Print

Print


Hi Fabrice,

    OK, I read through that page. I just want to point out that you will have to be careful to partition based on the deep source position, not the deep forced source positions. This is because duplicate forced sources are not guaranteed to have identical (ra, decl) coordinates. They will however be associated with the same deep source (have identical deepSourceId values). Thus, to run the deduplication procedure from the trac page on chunks, you'll need to ensure that duplicates always end up in the same chunk.

I’m not sure whether the deep forced source data includes the ra,dec of the deep source it was derived from.

If it does not, things will get “interesting”. It should be the case that duplicates have positions that are extremely close to one another. So the first thing to do would be to go ahead and partition with the deep forced source position anyway. To check that no duplicates where split across chunks, you’ll want to set up the partitioner such that each chunk contains exactly one sub-chunk, and such that the overlap radius is non-zero but small (let’s say an arc-minute). This way, the partitioner will split input into chunks, and, for each chunk, provide nearby rows (the overlap). If the two deep forced sources in a duplicate pair are assigned to different chunks, then one will be in the overlap of the chunk for the other, and vice-versa.
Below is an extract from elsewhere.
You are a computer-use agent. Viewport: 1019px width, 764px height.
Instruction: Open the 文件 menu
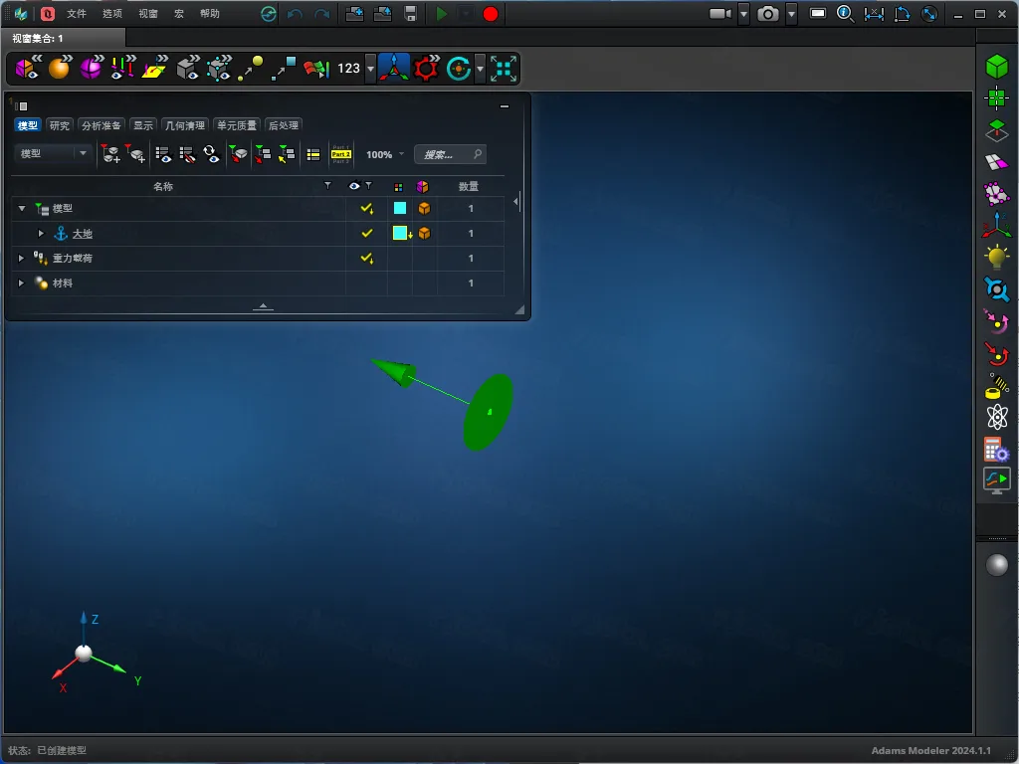point(77,14)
So, load all chunk and chunk overlap tables, and check for the existence of split duplicate pairs by testing whether equi-joining a chunk and its overlap on deep source ID yields any rows.

Hopefully you will not encounter any cases where this actually happens, in which case you can just drop all the overlap tables. But if you are unlucky, you’ll need to deal with the annoyance of picking a chunk for each split duplicate pair (I would just assign the pair to the chunk with the smaller ID), and adding/removing rows from chunks to reflect your decisions.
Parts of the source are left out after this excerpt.